The aim of Pacific Atrocities Education is to increase the awareness and understanding of World War II in the Asia Pacific, especially the atrocities that were committed by the Imperial Japanese Army in the course of the war, which are often not as well covered in English language, texts, or education, the American education system.

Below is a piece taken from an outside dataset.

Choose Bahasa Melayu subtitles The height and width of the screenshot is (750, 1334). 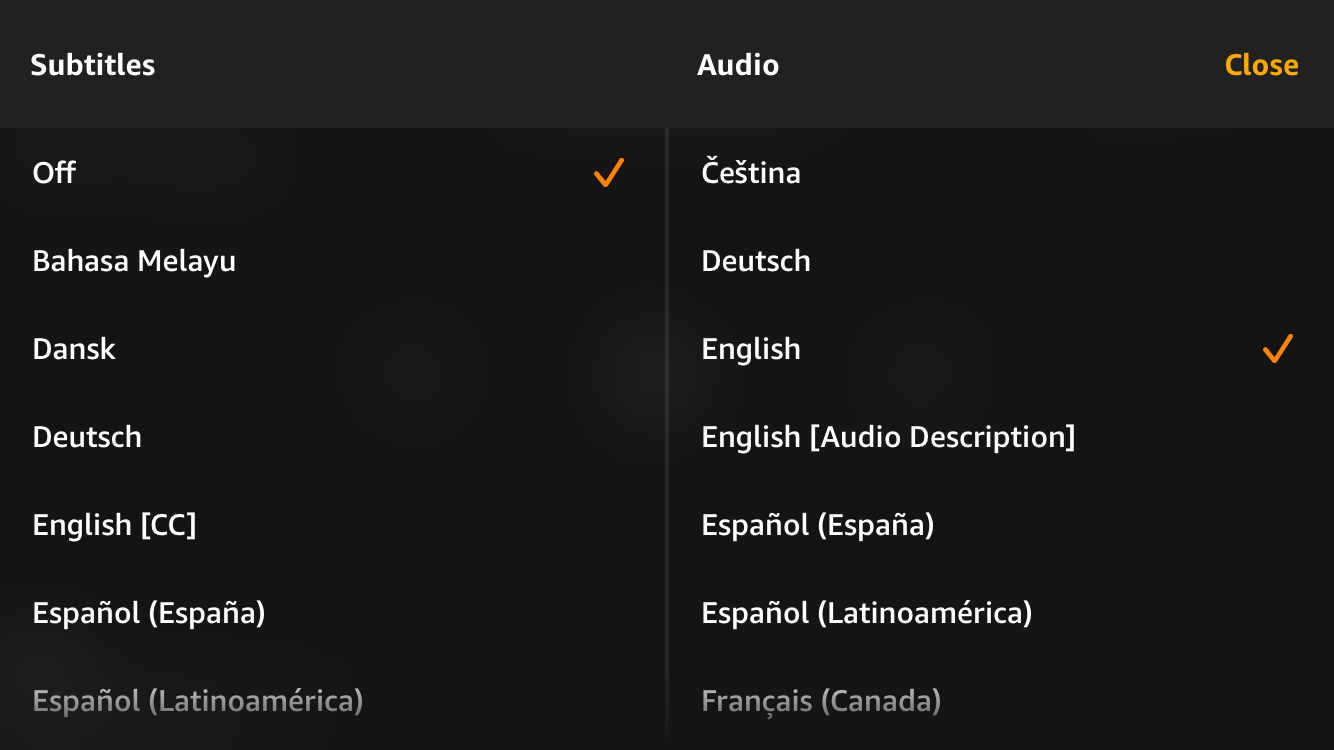coord(134,261)
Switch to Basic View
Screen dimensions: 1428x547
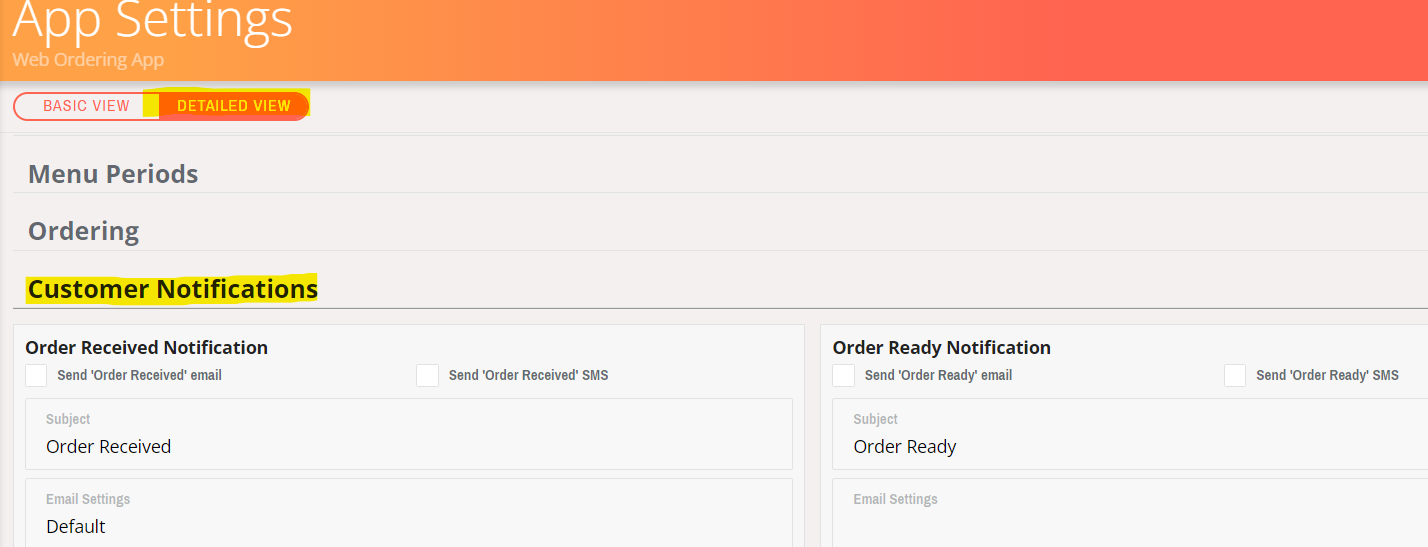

**Laszlo Montgomery** (2:18)
In past CHP episodes, a lot of the history surrounding the Kwantung Army and their oversized role in committing so many of these historic atrocities has been discussed before, but not in great detail. Can you begin by explaining how they came into existence and the role this institution played in Japan's takeover of Manchuria in the 1930s?
**Quin Cho** (2:44)
So the Kwantung Army has its roots in the aftermath of the Russo-Japanese War. According to the Treaty of Portsmouth, which ended the Russo-Japanese War, Japan inherited a lease on the Liaodong Peninsula, of which the Kwantung or Guandong Peninsula is a part. And the lease was originally, if I'm not mistaken, for 25 years. And in this peninsula, there were a variety of strategic assets, notably the port of Dalyan and Port Arthur, but also, even more importantly, the South Manchuria Railway, which ran from Port Arthur to Changchun.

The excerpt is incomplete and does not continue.